From the Ciity Club of Eugene: 

 One of the great racial stains on the history of the United States is the internment of Japanese American citizens during World War II.  The forced removal from society affected adults, children, and subsequent generations who never saw the inside of the camps.  Legal historians generally consider the US Supreme Court decision upholding that internment to be one of the worst decisions the country ever made. In this program you will learn about the number of people interned, the history of the incarceration nationally, and the lingering impact on descendants of the internees.  You will also hear about how the internment was carried out here in Eugene.

One young boy in one of the camps was Roger Shimomura, who grew to be an internationally acclaimed artist and educator.  Much of his art portrays life in the camps, with haunting images of tricycles and baseball inside barbed wire.  Information about and images of his art, intended to be on display at the Jordan Schnitzer Museum of Art through mid-June, are accessible online at the JSMA website:  https://jsma.uoregon.edu/

 

Speakers

Tara Fickle is an Assistant Professor of English at the University of Oregon, and an affiliated faculty member of the Department of Ethnic Studies, the New Media and  Culture Certificate, and the Center for Asian and Pacific Studies. She earned her PhD from the University of California, Los Angeles, and her BA from Wesleyan University. Her book, The Race Card: From Gaming Technologies to Model Minorities (NYU Press, 2019), explores how games have been used to both establish and combat Asian and Asian American racial stereotypes.

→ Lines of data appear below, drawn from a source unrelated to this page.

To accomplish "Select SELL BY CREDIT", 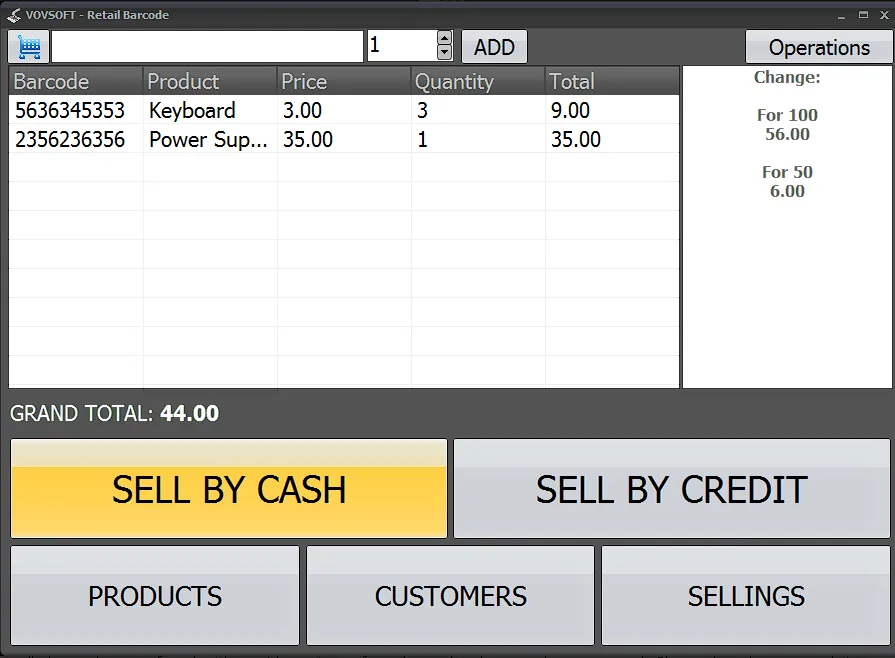I will 671,489.
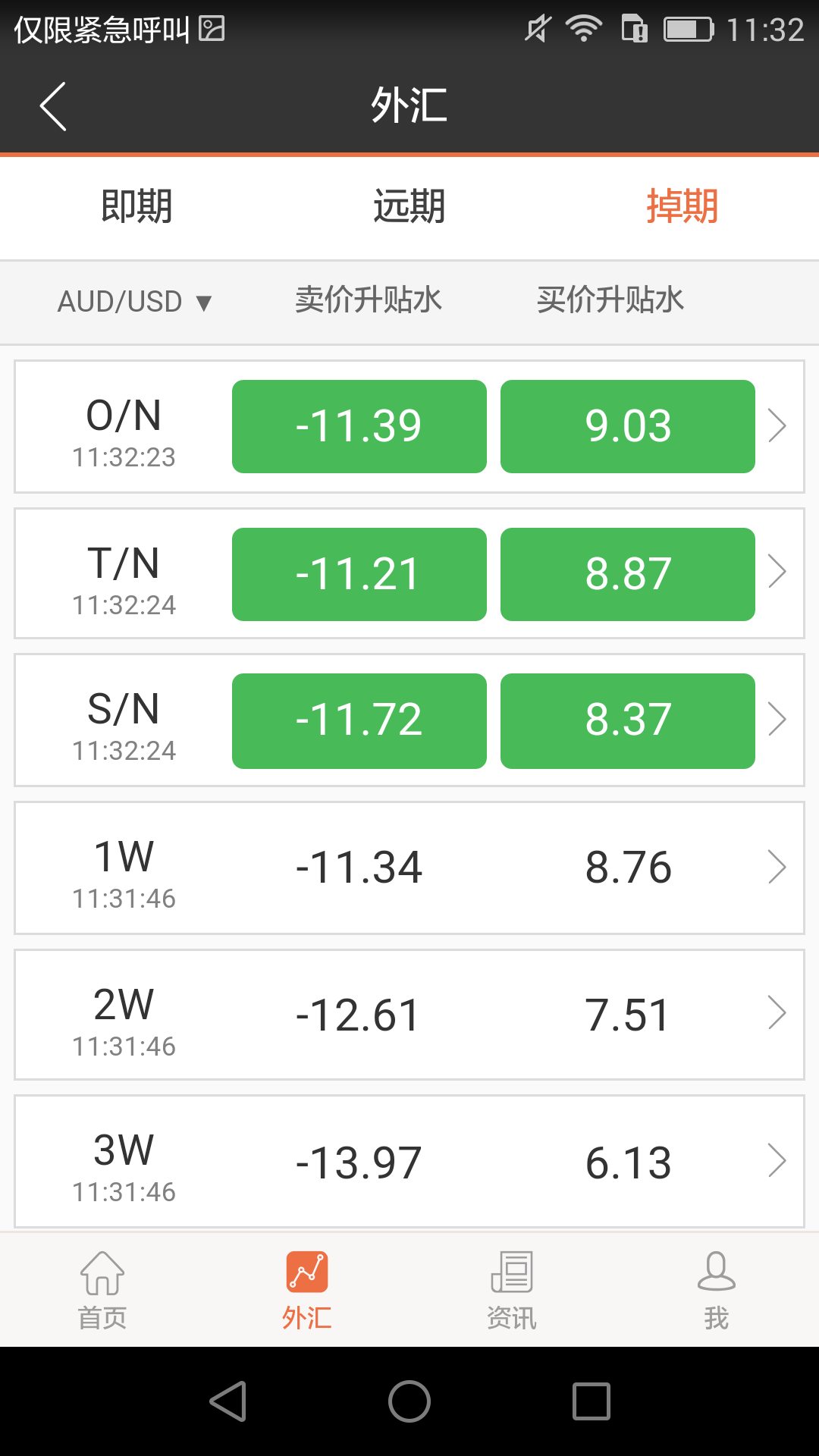Tap the S/N sell price -11.72
The height and width of the screenshot is (1456, 819).
point(359,720)

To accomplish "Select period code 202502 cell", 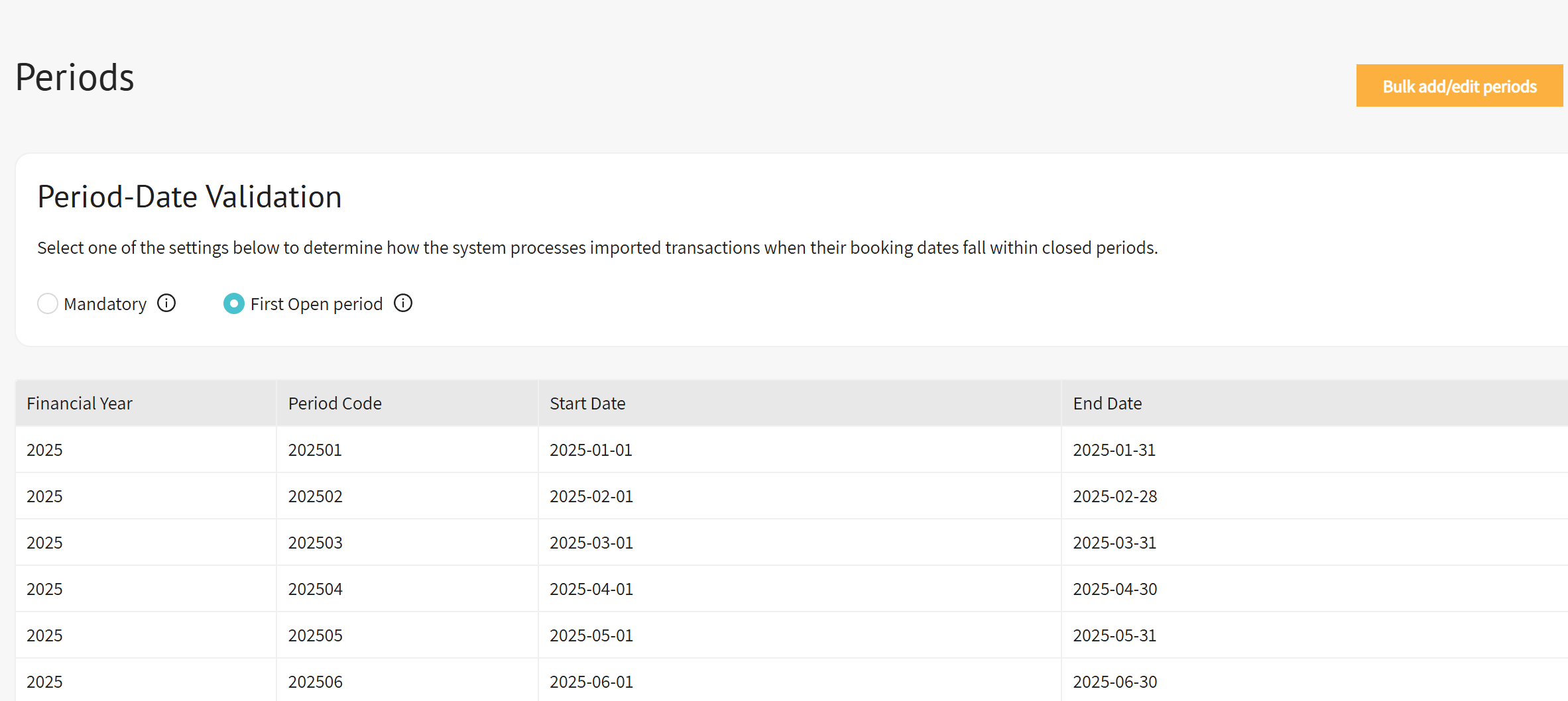I will [x=316, y=496].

Aimee Yogi graduated from the UO and worked more than 30 years at the UO Knight Library. In addition to working with the Oregon Asian Celebration, the Asian American Council, and the Sacred Heart Hospice, she has served as the president of the Japanese American Association of Lane County since 2013.  She has researched the history of the Japanese internment in Eugene and led the effort to build a memorial to the victims of the interment.

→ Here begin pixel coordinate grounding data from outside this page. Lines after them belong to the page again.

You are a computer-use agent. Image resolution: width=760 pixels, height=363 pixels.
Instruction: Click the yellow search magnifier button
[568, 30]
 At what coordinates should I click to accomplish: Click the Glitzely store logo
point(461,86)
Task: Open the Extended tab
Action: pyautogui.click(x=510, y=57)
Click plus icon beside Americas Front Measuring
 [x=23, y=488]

Anne Rose Kitagawa studied Asian art at Oberlin College and Princeton University and did curatorial work at the Art Institute of Chicago, the Museum of Fine Arts in Boston, and Harvard University Art Museums.  In 2010, she came to Eugene to become the Chief Curator of Collections and Asian Art and Director of Academic Programs at UO’s Jordan Schnitzer Museum of Art. There she is responsible for all Asian art exhibitions, publications, and programs.  Deviating from her normal curatorial duties, she organized the American exhibit featuring Shimomura’s work. This project grew out of her longtime admiration of and sensitivity to the aesthetic, social, and political issues raised by his beautiful and provocative art.